At my old job, I was able to log in to a UNIX box from my Windows PC as I did all my programming development using a Windows version of Eclipse IDE. (Now I may have to learn how to be my own UNIX administrator)
I want to build my UNIX skills from the ground up so that I can get another job similar to the one I have or better.
I would like to have a small case system to use exclusively as a UNIX box since I don't have lots of room on my desk.
Thanks.


----------



## UNIXgod (Apr 25, 2012)

This may help you:

http://www.freebsd.org/releases/9.0R/hardware.html


----------



## SirDice (Apr 25, 2012)

To do what you want you don't need much. $800 will get you a very long way, you can probably buy 2 machines to do what you want.

My fairly old Core2 Dual (4GB RAM) does all that easily. Depending on the state of your workstation you could probably use Virtualbox too. For starters I'd use that, no need for a graphical environment, just set up a virtual machine with a basic FreeBSD and secure shell to it from your windows environment.

Things like this, for home/personal use, don't need much power. It may be a little slower than a "proper" server but it'll work nonetheless.
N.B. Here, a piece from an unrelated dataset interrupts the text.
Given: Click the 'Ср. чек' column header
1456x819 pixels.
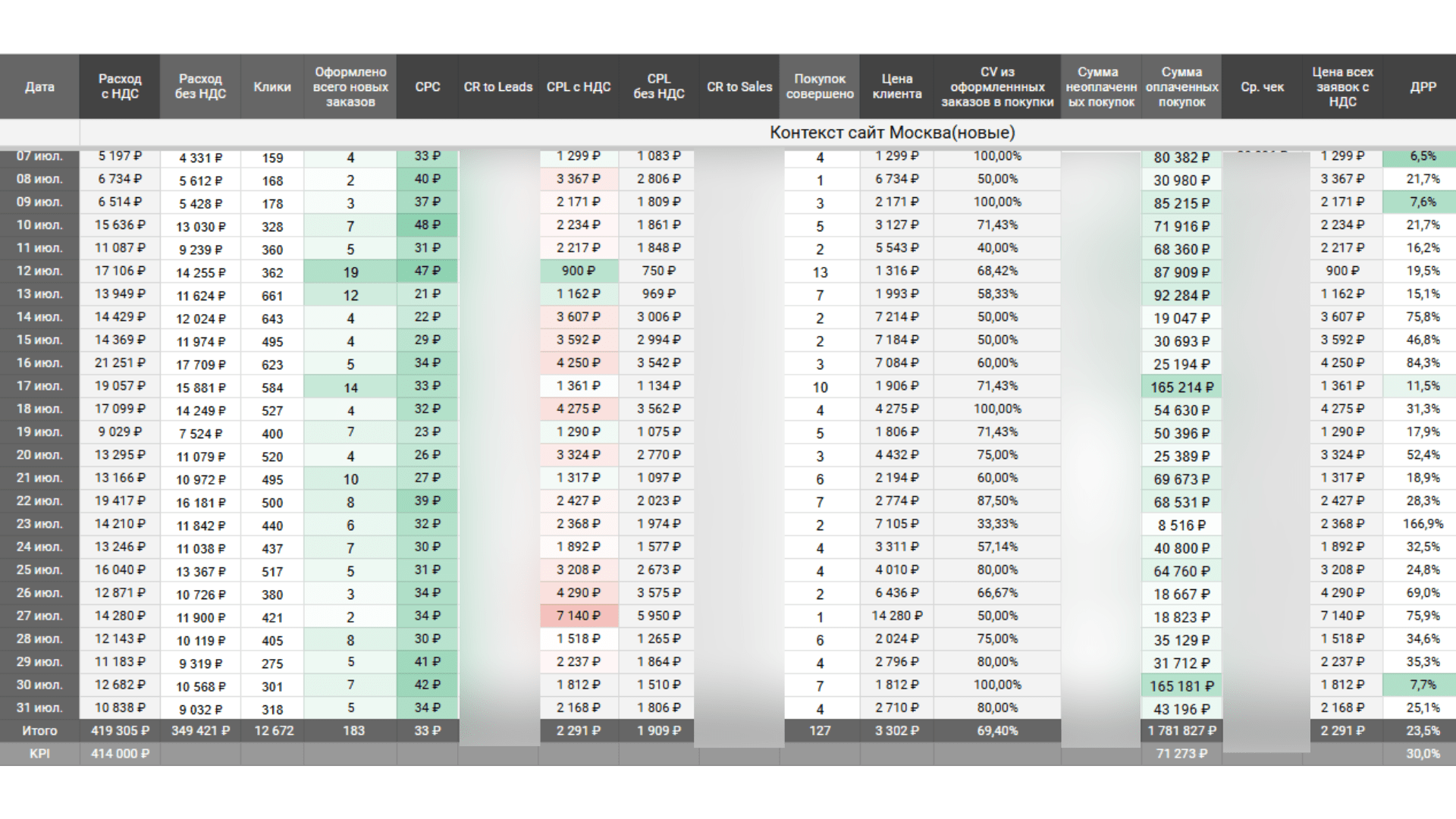Looking at the screenshot, I should (1262, 87).
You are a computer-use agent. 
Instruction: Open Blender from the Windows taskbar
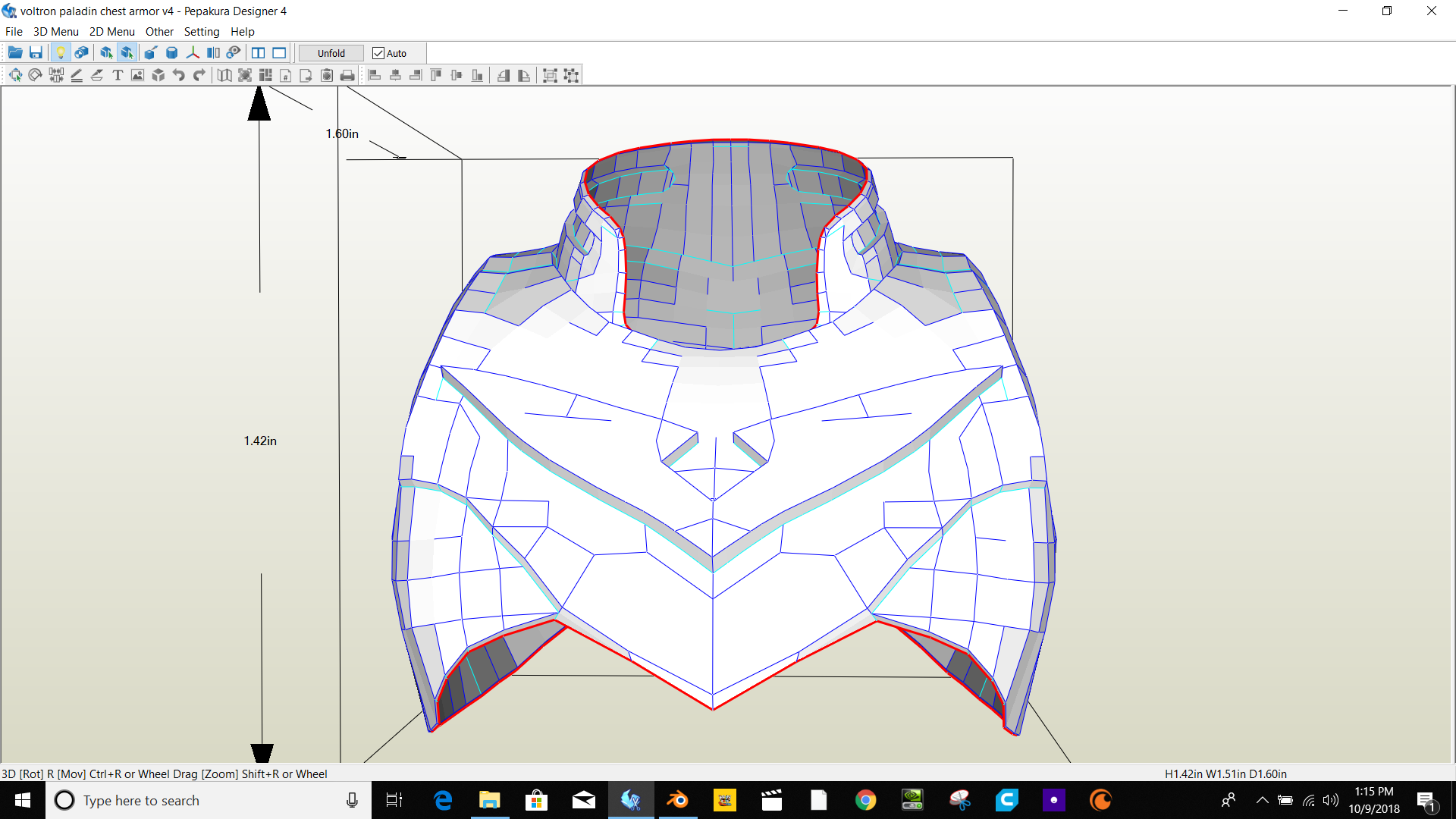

Good enough to test things and hone your skills.


----------



## orestesdd (Apr 25, 2012)

SirDice said:
			
		

> To do what you want you don't need much. $800 will get you a very long way, you can probably buy 2 machines to do what you want.
> 
> My fairly old Core2 Dual (4GB RAM) does all that easily. Depending on the state of your workstation you could probably use Virtualbox too. For starters I'd use that, no need for a graphical environment, just set up a virtual machine with a basic FreeBSD and secure shell to it from your windows environment.
> 
> Things like this, for home/personal use, don't need much power. It may be a little slower than a "proper" server but it'll work nonetheless. Good enough to test things and hone your skills.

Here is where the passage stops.